| Activity |
Repeat word for word every line of the data below, from the first through the line containing "Given: Open Detalhes", and stop there.

| Exercise materials |
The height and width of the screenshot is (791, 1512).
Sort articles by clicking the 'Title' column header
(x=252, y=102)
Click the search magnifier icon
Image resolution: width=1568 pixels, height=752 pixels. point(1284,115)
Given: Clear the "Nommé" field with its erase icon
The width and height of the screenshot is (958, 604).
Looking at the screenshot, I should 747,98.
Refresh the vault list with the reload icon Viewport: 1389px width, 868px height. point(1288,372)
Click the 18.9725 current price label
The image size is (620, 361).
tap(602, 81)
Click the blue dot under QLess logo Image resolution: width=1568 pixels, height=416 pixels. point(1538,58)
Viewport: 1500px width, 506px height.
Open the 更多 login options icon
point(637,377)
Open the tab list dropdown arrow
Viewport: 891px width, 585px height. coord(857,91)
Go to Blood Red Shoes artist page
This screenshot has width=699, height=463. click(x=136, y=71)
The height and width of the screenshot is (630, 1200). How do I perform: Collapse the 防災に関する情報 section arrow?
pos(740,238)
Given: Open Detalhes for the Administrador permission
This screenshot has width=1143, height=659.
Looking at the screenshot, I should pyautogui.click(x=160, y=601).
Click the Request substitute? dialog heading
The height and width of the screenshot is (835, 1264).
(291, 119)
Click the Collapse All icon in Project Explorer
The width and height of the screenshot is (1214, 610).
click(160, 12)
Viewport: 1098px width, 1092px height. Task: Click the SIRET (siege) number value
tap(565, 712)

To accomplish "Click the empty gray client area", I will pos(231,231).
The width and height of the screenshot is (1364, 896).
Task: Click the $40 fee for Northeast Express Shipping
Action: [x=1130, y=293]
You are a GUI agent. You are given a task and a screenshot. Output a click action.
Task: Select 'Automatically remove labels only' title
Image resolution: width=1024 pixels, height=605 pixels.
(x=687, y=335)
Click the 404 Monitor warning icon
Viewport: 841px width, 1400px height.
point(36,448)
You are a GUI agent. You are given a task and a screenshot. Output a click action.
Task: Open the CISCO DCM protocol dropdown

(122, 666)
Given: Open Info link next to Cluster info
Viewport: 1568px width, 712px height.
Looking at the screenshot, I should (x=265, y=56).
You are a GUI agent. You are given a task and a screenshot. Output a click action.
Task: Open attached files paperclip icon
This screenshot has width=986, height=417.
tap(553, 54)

| Response |
The height and width of the screenshot is (791, 1512).
Sort articles by clicking the 'Title' column header
(x=252, y=102)
Click the search magnifier icon
Image resolution: width=1568 pixels, height=752 pixels. point(1284,115)
Given: Clear the "Nommé" field with its erase icon
The width and height of the screenshot is (958, 604).
Looking at the screenshot, I should 747,98.
Refresh the vault list with the reload icon Viewport: 1389px width, 868px height. point(1288,372)
Click the 18.9725 current price label
The image size is (620, 361).
tap(602, 81)
Click the blue dot under QLess logo Image resolution: width=1568 pixels, height=416 pixels. point(1538,58)
Viewport: 1500px width, 506px height.
Open the 更多 login options icon
point(637,377)
Open the tab list dropdown arrow
Viewport: 891px width, 585px height. coord(857,91)
Go to Blood Red Shoes artist page
This screenshot has width=699, height=463. click(x=136, y=71)
The height and width of the screenshot is (630, 1200). How do I perform: Collapse the 防災に関する情報 section arrow?
pos(740,238)
Given: Open Detalhes for the Administrador permission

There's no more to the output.